(Saved entries)
-------
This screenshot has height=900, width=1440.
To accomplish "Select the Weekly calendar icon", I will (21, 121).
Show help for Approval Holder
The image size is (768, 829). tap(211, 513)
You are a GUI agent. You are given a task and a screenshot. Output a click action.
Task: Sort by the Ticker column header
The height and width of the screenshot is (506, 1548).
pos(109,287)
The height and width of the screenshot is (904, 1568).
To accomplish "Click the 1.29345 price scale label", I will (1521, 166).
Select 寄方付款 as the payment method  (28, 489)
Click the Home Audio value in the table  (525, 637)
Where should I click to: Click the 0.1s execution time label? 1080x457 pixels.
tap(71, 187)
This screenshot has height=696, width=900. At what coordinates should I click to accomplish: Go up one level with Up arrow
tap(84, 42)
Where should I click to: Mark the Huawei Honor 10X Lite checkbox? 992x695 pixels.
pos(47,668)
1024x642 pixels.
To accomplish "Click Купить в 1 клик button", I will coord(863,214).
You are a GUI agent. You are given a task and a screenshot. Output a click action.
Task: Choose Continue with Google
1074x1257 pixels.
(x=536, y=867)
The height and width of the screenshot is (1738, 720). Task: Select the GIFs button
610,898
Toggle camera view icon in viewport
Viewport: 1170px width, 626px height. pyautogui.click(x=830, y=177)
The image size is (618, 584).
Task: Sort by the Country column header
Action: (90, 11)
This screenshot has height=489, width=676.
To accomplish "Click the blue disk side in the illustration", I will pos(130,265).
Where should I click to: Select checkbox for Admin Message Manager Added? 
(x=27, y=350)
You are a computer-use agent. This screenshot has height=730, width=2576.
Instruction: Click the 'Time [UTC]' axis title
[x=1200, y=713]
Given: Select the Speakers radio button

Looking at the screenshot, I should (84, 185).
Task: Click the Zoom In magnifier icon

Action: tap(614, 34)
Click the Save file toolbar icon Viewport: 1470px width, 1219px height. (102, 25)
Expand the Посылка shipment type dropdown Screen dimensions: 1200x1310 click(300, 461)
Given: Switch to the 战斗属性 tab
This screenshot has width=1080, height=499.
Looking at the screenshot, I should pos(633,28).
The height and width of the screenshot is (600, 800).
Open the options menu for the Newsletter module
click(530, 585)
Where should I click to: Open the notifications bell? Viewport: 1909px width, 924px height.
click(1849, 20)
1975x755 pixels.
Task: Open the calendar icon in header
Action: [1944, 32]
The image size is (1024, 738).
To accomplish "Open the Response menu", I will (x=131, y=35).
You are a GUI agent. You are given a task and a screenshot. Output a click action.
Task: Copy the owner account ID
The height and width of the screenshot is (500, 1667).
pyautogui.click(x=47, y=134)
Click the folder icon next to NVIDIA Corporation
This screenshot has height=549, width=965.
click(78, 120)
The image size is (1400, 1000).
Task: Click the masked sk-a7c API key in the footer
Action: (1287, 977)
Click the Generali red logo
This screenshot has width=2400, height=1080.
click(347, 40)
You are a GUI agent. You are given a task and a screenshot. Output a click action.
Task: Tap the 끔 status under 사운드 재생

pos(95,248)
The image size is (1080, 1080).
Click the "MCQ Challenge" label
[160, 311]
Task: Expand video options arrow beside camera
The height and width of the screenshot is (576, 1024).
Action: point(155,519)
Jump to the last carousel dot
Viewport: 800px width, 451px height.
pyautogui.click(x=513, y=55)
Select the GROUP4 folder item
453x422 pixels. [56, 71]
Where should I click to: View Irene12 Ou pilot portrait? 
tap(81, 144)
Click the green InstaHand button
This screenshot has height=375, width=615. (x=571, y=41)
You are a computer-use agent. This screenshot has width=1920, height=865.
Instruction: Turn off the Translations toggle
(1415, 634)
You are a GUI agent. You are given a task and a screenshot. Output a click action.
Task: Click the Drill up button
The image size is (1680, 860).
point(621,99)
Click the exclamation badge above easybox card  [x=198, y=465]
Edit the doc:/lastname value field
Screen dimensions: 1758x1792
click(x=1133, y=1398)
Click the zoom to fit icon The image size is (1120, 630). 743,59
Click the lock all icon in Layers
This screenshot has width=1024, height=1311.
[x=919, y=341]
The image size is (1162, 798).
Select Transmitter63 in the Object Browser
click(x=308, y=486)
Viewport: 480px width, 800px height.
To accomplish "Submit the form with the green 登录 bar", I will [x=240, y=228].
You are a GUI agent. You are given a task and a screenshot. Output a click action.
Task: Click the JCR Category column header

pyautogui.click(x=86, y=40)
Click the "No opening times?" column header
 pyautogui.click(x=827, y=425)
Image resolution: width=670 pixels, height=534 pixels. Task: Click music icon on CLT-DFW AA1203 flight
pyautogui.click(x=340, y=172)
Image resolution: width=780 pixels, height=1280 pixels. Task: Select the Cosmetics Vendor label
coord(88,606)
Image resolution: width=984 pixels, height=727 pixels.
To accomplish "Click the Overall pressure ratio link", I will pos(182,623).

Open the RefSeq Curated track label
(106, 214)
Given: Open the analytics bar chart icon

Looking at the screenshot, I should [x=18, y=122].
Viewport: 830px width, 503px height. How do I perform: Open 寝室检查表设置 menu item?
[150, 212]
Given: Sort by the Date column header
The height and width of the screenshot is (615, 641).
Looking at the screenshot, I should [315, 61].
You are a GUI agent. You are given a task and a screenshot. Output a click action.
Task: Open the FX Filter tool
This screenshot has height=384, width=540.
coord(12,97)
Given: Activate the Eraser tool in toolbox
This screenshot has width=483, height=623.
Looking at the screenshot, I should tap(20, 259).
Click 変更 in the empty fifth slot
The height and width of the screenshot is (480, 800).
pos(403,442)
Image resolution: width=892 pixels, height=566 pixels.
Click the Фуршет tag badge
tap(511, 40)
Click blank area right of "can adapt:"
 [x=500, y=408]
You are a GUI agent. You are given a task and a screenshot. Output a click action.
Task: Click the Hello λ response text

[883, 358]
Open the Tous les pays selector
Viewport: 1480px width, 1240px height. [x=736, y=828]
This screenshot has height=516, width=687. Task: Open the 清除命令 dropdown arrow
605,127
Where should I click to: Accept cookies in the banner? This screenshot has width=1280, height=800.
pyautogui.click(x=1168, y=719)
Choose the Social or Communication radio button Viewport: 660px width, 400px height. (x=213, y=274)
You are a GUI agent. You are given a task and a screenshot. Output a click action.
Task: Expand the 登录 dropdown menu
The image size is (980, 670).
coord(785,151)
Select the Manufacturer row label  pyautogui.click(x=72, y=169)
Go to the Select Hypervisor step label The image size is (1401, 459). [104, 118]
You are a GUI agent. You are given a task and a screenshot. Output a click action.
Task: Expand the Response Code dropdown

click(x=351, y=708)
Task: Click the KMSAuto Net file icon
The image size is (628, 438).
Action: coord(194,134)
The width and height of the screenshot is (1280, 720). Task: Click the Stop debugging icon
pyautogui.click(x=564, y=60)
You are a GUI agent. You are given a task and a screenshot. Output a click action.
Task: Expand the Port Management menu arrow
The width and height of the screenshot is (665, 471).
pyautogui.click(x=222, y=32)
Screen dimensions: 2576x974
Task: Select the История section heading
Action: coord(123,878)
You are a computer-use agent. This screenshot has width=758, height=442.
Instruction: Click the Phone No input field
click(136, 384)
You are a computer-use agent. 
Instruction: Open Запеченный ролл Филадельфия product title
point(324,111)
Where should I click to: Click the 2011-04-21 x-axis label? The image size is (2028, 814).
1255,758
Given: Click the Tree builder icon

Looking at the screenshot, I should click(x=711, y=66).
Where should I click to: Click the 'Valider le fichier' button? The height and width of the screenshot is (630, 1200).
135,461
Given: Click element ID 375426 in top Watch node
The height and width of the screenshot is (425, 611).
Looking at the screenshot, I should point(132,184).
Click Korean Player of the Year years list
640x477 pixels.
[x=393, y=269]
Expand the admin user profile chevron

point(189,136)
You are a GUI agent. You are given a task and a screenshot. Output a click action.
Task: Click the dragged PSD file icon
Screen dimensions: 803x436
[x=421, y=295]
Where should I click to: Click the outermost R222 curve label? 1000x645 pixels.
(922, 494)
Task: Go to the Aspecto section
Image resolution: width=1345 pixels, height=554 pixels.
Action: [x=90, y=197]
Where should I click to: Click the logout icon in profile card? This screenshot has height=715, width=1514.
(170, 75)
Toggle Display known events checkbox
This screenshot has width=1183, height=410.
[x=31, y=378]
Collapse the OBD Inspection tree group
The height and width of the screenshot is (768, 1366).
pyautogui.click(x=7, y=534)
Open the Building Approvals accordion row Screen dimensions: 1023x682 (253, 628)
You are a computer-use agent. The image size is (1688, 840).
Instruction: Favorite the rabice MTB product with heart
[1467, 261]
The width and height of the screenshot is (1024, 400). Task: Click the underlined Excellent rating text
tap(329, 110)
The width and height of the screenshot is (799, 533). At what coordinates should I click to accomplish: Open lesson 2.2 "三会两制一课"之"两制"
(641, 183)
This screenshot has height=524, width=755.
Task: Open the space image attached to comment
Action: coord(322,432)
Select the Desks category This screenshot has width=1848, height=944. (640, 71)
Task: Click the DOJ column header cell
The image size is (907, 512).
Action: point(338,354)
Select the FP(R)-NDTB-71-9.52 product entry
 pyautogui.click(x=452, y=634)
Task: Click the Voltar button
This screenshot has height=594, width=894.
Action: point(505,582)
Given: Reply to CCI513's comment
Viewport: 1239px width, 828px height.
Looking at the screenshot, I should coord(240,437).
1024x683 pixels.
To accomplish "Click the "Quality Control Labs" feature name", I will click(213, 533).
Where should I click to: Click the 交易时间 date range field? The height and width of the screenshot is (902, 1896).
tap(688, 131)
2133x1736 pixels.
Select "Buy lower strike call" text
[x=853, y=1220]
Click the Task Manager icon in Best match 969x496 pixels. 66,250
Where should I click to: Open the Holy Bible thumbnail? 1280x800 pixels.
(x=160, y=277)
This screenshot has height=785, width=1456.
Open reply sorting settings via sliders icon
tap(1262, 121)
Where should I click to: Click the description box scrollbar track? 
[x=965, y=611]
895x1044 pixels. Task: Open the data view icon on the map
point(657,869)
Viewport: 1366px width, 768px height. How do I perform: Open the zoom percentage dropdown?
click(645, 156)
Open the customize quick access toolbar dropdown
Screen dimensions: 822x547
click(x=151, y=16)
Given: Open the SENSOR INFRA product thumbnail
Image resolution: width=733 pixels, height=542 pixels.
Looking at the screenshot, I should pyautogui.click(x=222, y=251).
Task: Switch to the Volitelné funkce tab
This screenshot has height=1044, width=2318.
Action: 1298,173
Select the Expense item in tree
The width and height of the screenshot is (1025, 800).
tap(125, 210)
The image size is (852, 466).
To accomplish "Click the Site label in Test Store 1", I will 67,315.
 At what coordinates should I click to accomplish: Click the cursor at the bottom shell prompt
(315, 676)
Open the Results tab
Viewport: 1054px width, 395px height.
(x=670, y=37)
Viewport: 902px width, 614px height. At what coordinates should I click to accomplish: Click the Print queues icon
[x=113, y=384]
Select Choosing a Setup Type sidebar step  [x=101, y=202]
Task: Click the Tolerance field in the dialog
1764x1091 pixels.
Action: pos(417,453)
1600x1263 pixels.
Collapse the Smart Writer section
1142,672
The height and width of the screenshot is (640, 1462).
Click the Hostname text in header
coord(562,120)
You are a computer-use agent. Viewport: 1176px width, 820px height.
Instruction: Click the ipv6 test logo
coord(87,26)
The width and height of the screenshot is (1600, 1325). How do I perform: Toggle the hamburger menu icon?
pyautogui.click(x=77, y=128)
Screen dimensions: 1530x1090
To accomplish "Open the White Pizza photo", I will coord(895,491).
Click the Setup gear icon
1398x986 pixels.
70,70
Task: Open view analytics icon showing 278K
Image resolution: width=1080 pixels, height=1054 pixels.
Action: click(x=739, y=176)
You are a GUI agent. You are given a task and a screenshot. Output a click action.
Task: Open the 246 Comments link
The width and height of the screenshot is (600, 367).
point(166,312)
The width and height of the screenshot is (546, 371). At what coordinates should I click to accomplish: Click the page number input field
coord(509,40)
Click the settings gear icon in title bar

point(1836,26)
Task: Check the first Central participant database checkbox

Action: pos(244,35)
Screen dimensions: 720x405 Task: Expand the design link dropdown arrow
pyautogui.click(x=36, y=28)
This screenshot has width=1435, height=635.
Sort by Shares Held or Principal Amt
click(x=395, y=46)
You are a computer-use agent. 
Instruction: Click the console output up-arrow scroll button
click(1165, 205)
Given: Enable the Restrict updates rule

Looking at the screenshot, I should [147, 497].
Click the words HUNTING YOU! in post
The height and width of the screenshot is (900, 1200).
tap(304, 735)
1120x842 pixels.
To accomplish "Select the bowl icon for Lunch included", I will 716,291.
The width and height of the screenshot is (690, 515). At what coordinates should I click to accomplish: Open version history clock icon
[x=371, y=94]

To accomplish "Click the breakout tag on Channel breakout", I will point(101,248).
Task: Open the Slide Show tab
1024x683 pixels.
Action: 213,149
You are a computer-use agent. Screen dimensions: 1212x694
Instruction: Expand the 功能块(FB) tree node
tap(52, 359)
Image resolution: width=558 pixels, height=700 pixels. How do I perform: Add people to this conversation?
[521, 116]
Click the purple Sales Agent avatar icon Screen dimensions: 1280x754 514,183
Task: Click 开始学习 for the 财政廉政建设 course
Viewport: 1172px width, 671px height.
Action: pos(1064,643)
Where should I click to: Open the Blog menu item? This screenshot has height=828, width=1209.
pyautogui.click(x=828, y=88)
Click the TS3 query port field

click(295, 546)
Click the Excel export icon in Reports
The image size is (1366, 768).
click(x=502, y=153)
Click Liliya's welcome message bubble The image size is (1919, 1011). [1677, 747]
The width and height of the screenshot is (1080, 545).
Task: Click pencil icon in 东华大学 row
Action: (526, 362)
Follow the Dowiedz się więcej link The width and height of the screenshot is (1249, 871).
-------
EXERCISE GOAL
Give back precisely the lines above that start at the line containing "Select 寄方付款 as" and end at the line containing "has height=730, width=2576.", inclusive. No other lines belong in the output.

PROBLEM SOLUTION
Select 寄方付款 as the payment method  (28, 489)
Click the Home Audio value in the table  (525, 637)
Where should I click to: Click the 0.1s execution time label? 1080x457 pixels.
tap(71, 187)
This screenshot has height=696, width=900. At what coordinates should I click to accomplish: Go up one level with Up arrow
tap(84, 42)
Where should I click to: Mark the Huawei Honor 10X Lite checkbox? 992x695 pixels.
pos(47,668)
1024x642 pixels.
To accomplish "Click Купить в 1 клик button", I will coord(863,214).
You are a GUI agent. You are given a task and a screenshot. Output a click action.
Task: Choose Continue with Google
1074x1257 pixels.
(x=536, y=867)
The height and width of the screenshot is (1738, 720). Task: Select the GIFs button
610,898
Toggle camera view icon in viewport
Viewport: 1170px width, 626px height. pyautogui.click(x=830, y=177)
The image size is (618, 584).
Task: Sort by the Country column header
Action: (90, 11)
This screenshot has height=489, width=676.
To accomplish "Click the blue disk side in the illustration", I will pos(130,265).
Where should I click to: Select checkbox for Admin Message Manager Added? 
(x=27, y=350)
You are a computer-use agent. This screenshot has height=730, width=2576.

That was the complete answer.